Tanto el tablero como las piezas fueron uno de mis regalos de cumpleaños el 18 de julio de 2011, cuando aún vivía en la Amazonía ecuatoriana por razones profesionales. Aunque cabe confesar que siempre tuvo un valor más ornamental que útil para las estrategias del cerebro. No por menosprecio, sino porque no tenía nadie con quien jugar, y considerando que mi novia de aquel entonces me conocía tan bien, que sabía que un tablero de ajedrez cobraba tanto significado para mí como una guitarra Chiliquinga para Camarón de la Isla.
El tablero siempre estuvo expuesto con sus piezas en orden, sobre la mesa. Los unos observando a los otros y viceversa. A los ojos. Ojos blancos contra ojos andinos. Como si no tuvieran otra cosa que hacer que plantearse una conversación inocua sobre los siglos transcurridos. Pero sin ir más allá de esa mirada fiera. Era curioso verlos. Tanto más sentarse a dialogar con ellos. Mediar entre ambos extremos. Contarles que yo nací al otro lado, que hice gran parte de mi vida aquí por elección propia y que, finalmente, hice mi particular partida de ajedrez con los sentimientos, resultado de lo cual soy el que habla con ellos, y me refiero sobre todo a la inutilidad de resentimientos y discursos donde todavía se tiran tantas piedras como quieran.

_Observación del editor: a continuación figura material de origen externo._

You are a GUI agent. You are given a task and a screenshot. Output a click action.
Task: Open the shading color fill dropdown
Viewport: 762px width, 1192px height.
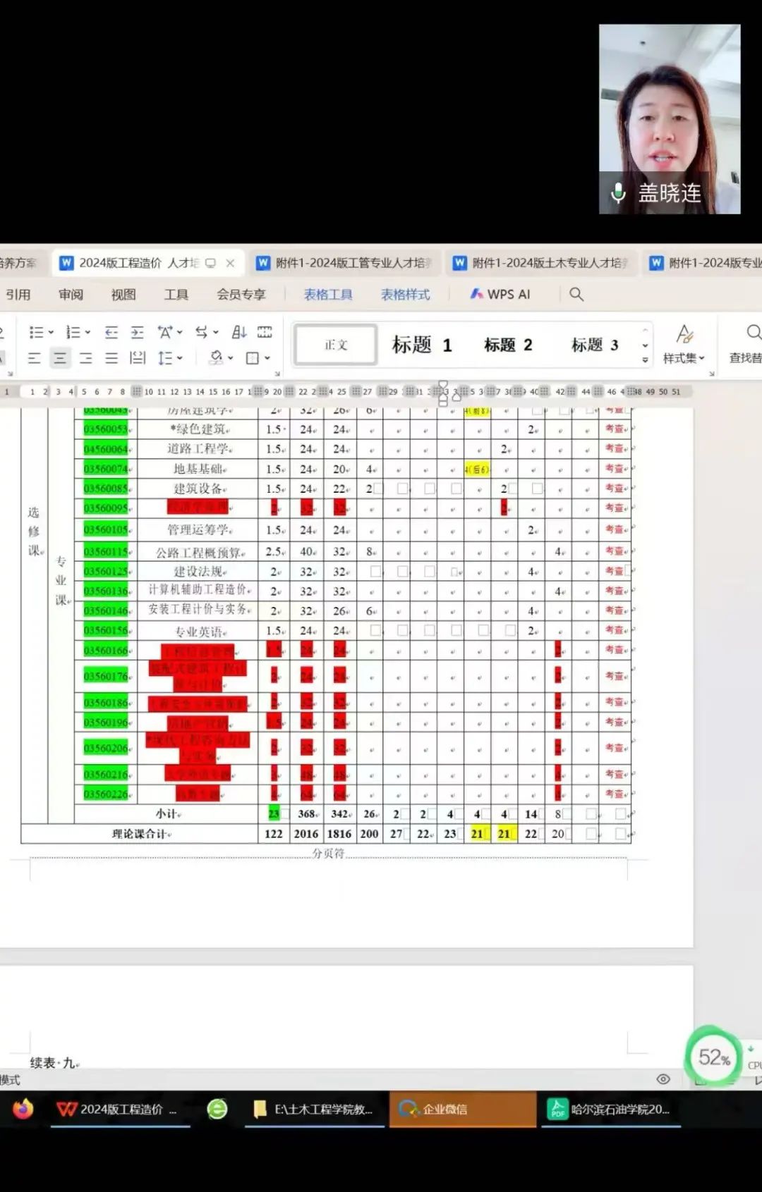(231, 358)
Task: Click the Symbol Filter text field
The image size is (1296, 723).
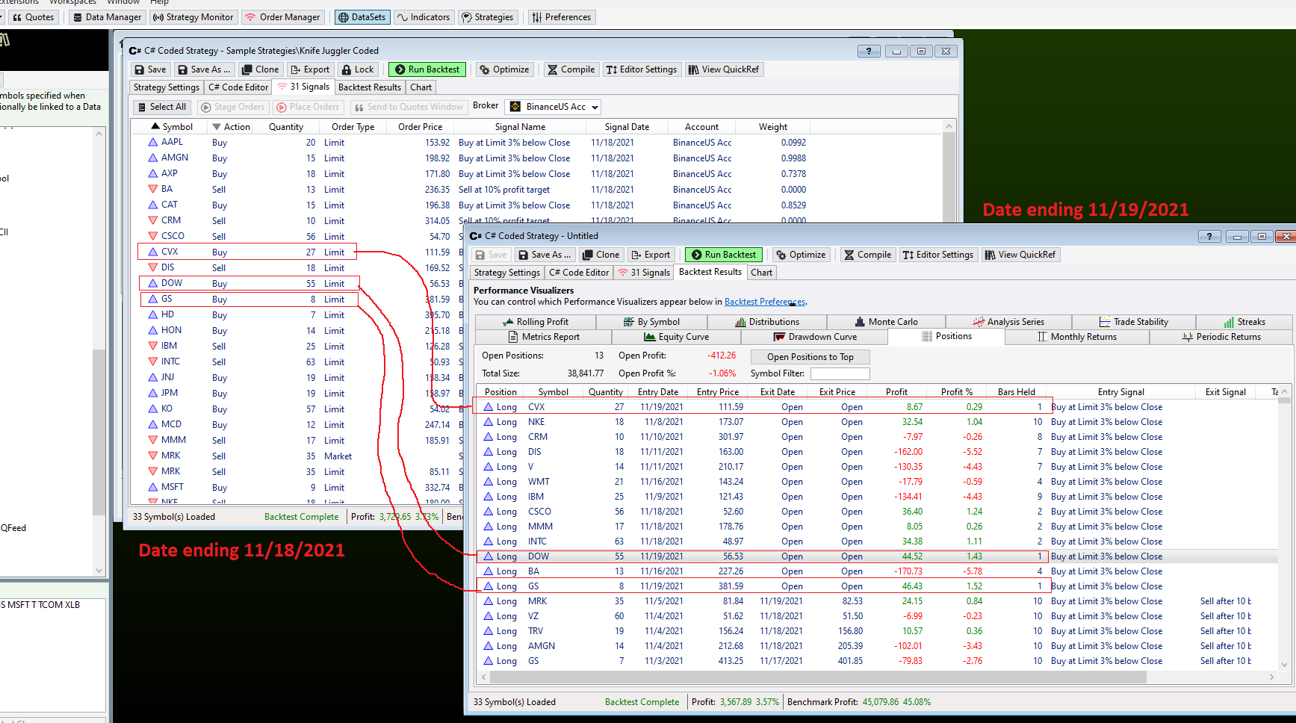Action: 840,373
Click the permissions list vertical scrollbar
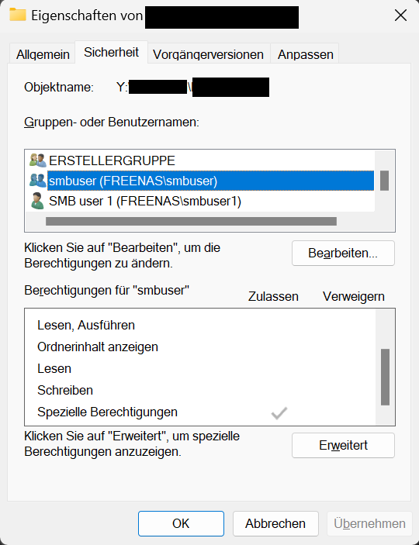 (385, 377)
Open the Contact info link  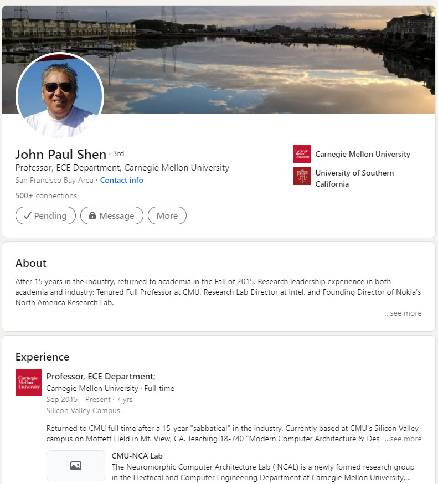[122, 181]
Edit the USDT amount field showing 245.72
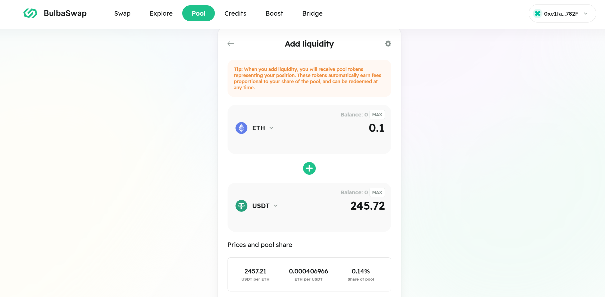Image resolution: width=605 pixels, height=297 pixels. (367, 206)
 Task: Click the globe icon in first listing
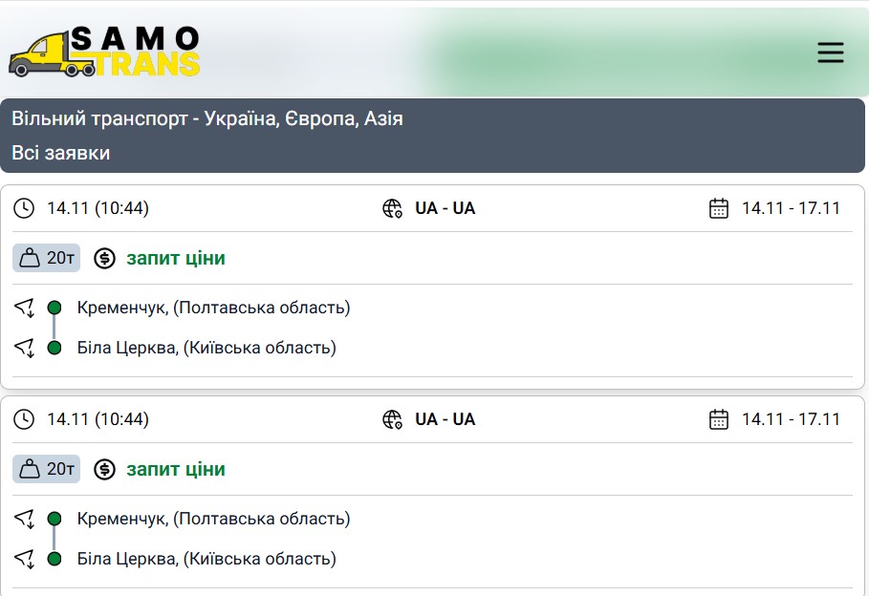click(x=392, y=208)
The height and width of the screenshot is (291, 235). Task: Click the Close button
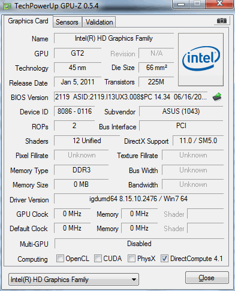pos(207,277)
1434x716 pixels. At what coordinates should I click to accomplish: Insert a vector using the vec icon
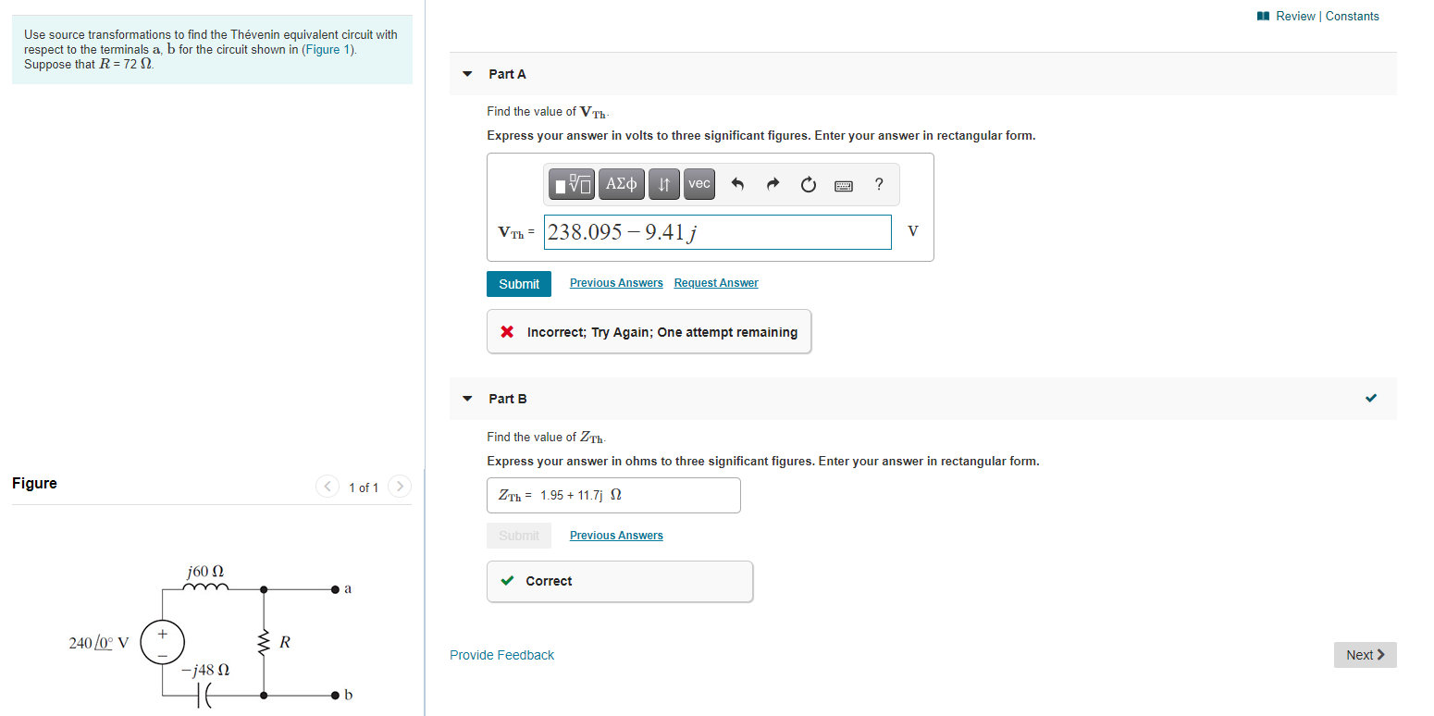[x=698, y=183]
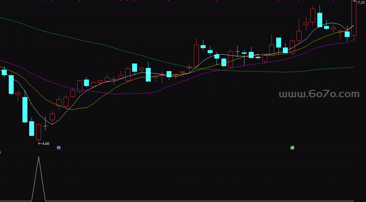Click the red divider above the indicator panel
The image size is (366, 202).
[183, 150]
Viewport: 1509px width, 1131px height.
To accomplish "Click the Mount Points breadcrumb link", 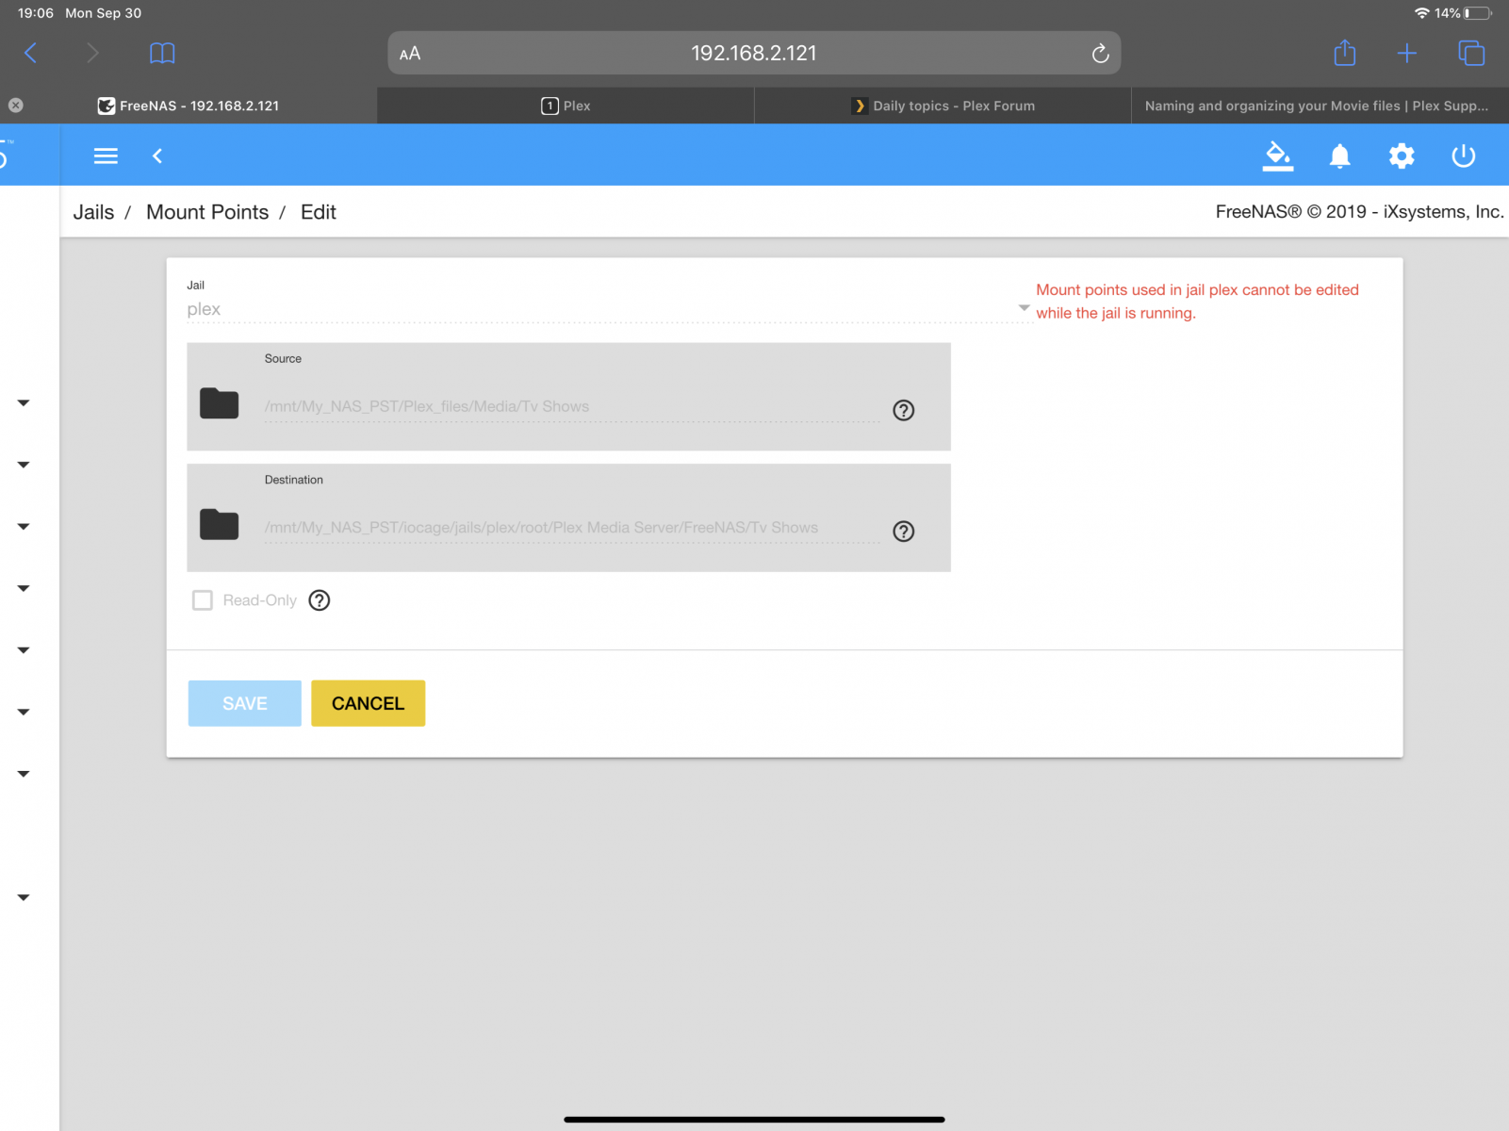I will pos(207,212).
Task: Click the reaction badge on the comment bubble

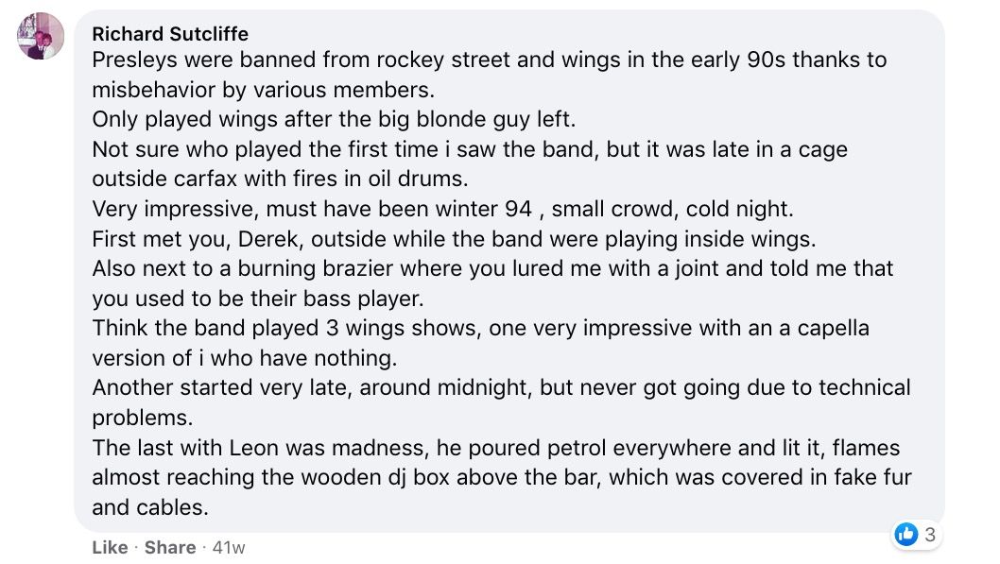Action: pos(916,535)
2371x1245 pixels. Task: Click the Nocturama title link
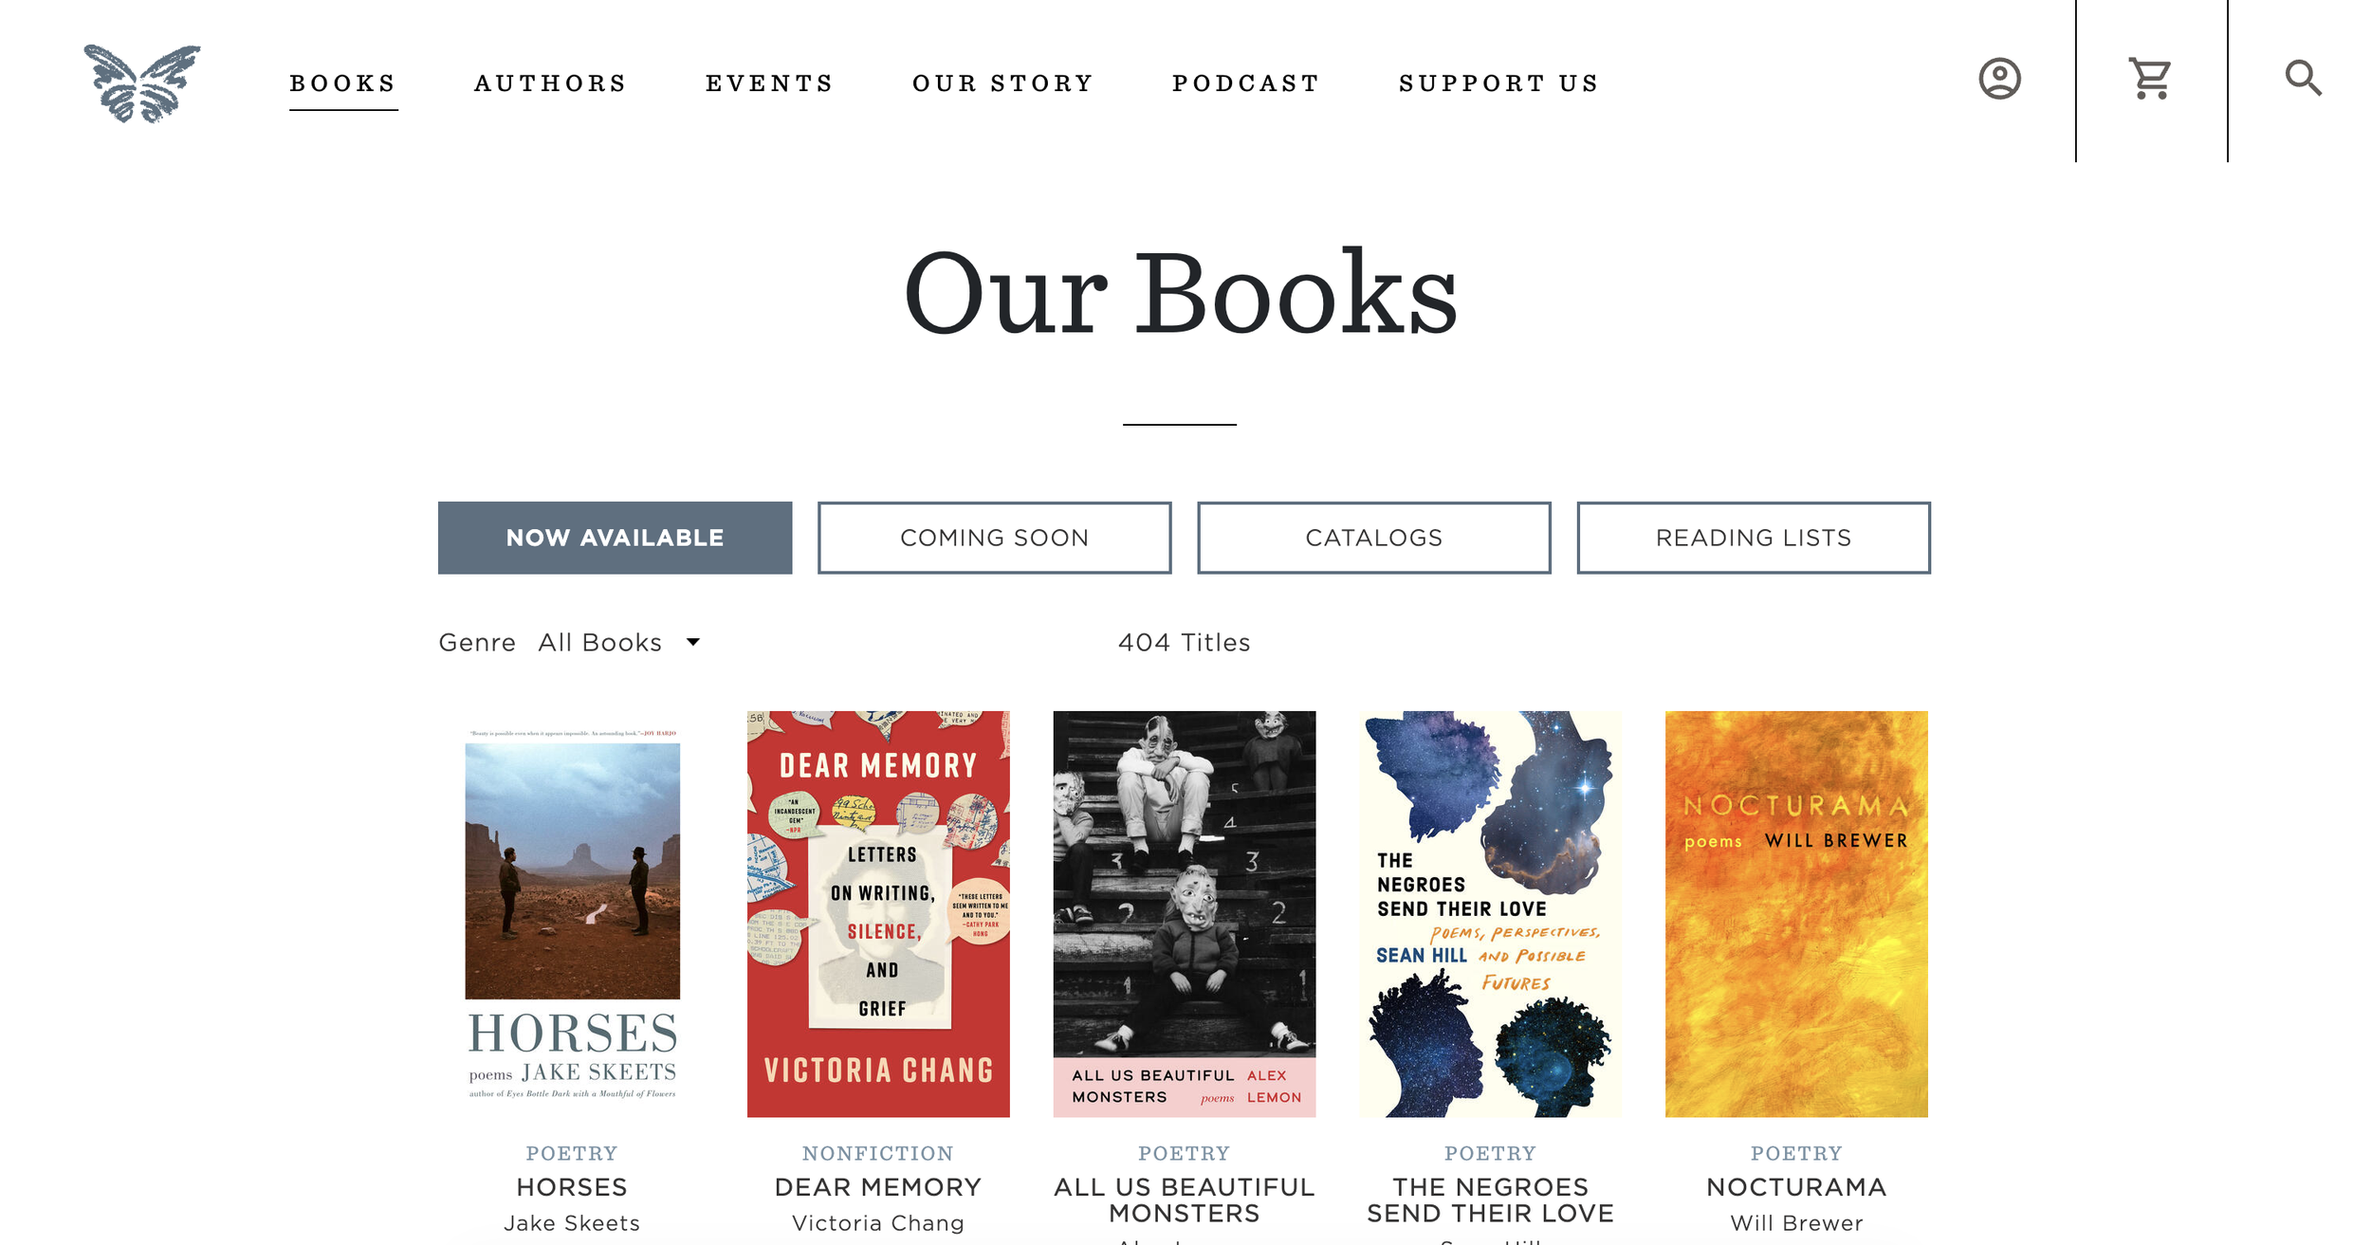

De ahí se desprende la belleza del ajedrez. Un combate que en el fondo es un diálogo con el oponente, y se resuelve de forma constructiva. Quién gane o quién pierda es algo que no me importa. A sabiendas de que cuando vivía en Madrid, tenía otro ajedrez andino más pequeño y mucho más usado. Lo curioso es que mi oponente era una mujer de nacionalidad rumana y se tomaba como algo personal eso de resolver la partida de uno u otro lado. Capaz que si yo perdía todo iba bien, y si ganaba me aseguraba una somanta de palos y un manteo como los de Sancho Panza en aquella venta, donde don Quijote se marchó sin pagar y el pobre escudero tuvo que pagar en sus propias carnes semejante aspaviento.
Finalmente, ese ajedrez tan bello me parece la metáfora perfecta de mí mismo. Yo soy esa línea equidistante que parte en dos la cancha del supuesto enfrentamiento entre dos continentes que se dan la mano conmigo. Alea jacta est.